Militância é um projeto coletivo e voluntário que pessoas optam em trilhar em determinado momento de suas vidas. Ser militante implica num desvencilhamento de posições egoístas, vaidosas e individualistas para a assimilação de um senso de solidariedade e generosidade autêntico. Inflexão moral que muitas vezes carrega contradições difíceis de serem superadas, a reprodução dos valores que sustentam o modo de reprodução capitalista, o patriarcado e o racismo também é observada entre militantes, espaços e grupos comprometidos com as lutas por liberdade e igualdade. Na militância, desejos e ideias pessoais são submetidas ao debate entre os pares para serem avaliadas, ajustadas ou refutadas. Além disso, a dedicação para a construção de uma organização coletiva é outra exigência, contribuindo materialmente, participando de encontros, comprometendo-se com as deliberações, convidando novos membros e zelando pelo seu funcionamento, seja um sindicato, um movimento social, uma associação ou um partido político. Portanto, a militância é uma práxis (ação e teoria) coletiva, planejada e permanente.

Já o ativismo é uma atitude política mais difusa e ocasional perante determinada situação, que não implica necessariamente num comprometimento tão altruísta como na militância. Nessa perspectiva, sujeitos ou grupos agem em apoio ou crítica a pautas e situações que julgam serem relevantes socialmente, a partir de campanhas ou atividades que buscam um objetivo comum, podendo ser mediado, ou não, por alguma organização. Muitos ativistas, anônimos ou famosos, até rejeitam estruturas organizativas mais rígidas e representativas, como as mencionadas anteriormente.
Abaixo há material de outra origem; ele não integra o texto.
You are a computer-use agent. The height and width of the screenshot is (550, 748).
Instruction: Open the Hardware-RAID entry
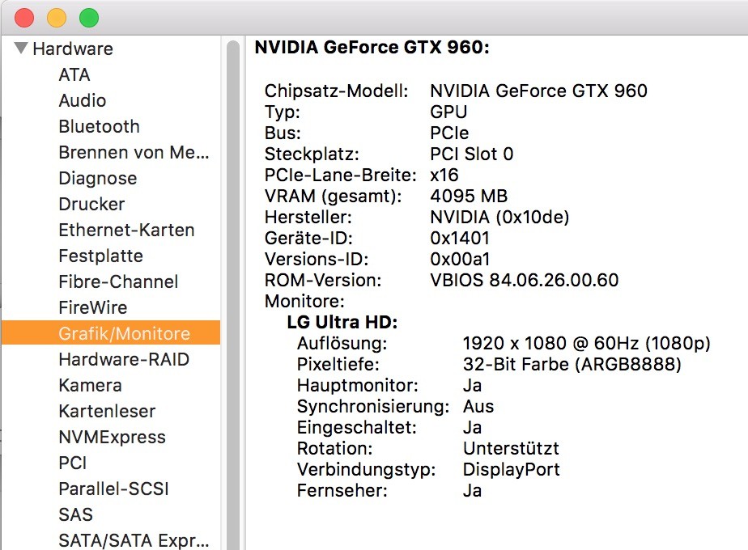123,359
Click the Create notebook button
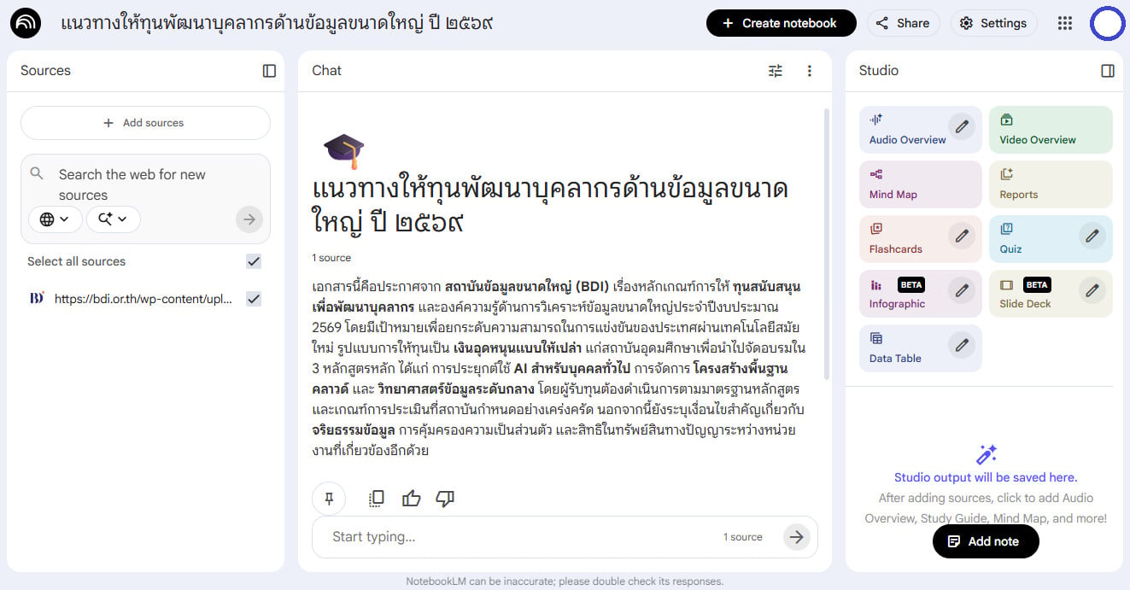The height and width of the screenshot is (590, 1130). [x=782, y=23]
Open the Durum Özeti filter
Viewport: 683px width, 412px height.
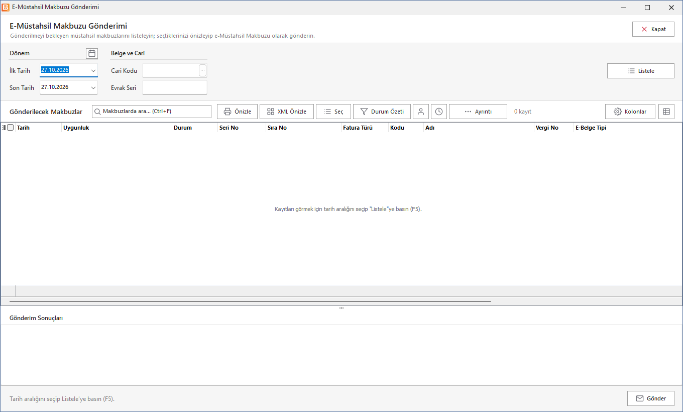(382, 112)
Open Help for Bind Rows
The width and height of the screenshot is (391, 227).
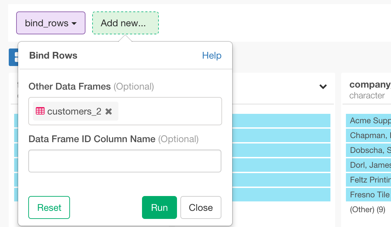212,55
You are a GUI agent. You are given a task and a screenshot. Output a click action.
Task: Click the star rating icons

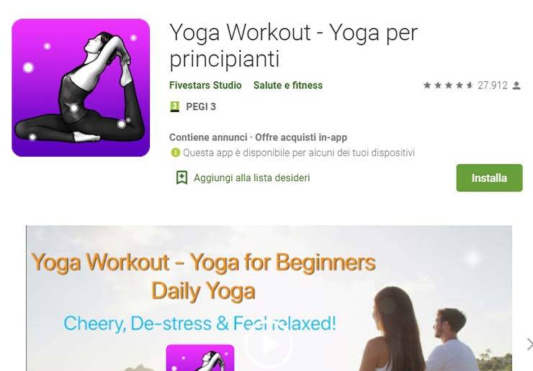448,85
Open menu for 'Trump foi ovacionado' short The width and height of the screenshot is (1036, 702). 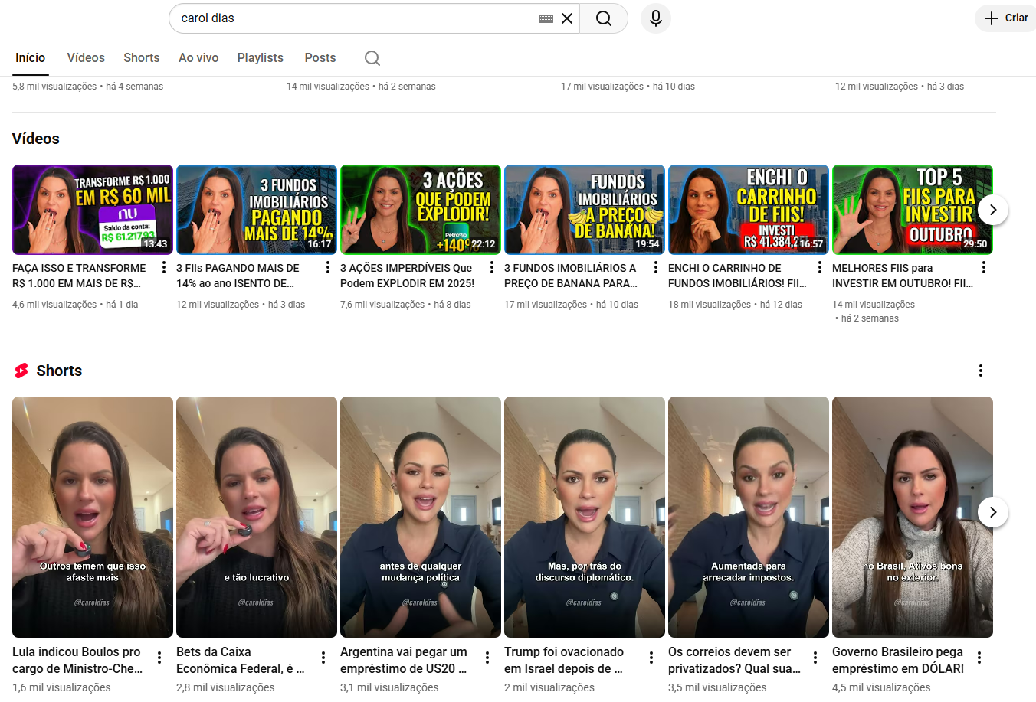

No Brasil, inúmeros ativistas e ativismos têm sido fundamentais na defesa da democracia, sejam nas mídias alternativas, na promoção dos direitos humanos, na proteção do meio ambiente, etc, mesmo com seus limites e heterogeneidade. 

Nossa intenção não é hierarquizar ou confrontar militância e ativismo, mas problematizar alguns desafios postos nessa conjuntura tão adversa, como as dificuldades em se formar novos militantes, em enraizar as experiências dos movimentos e organizações populares, de traduzir pautas e bandeiras progressistas para parcelas da população sob forte influência de grupos religiosos fundamentalistas e construir a unidade necessária na diversidade das formas de organização e luta que combatem as várias opressões que estruturam e moldam a sociedade brasileira.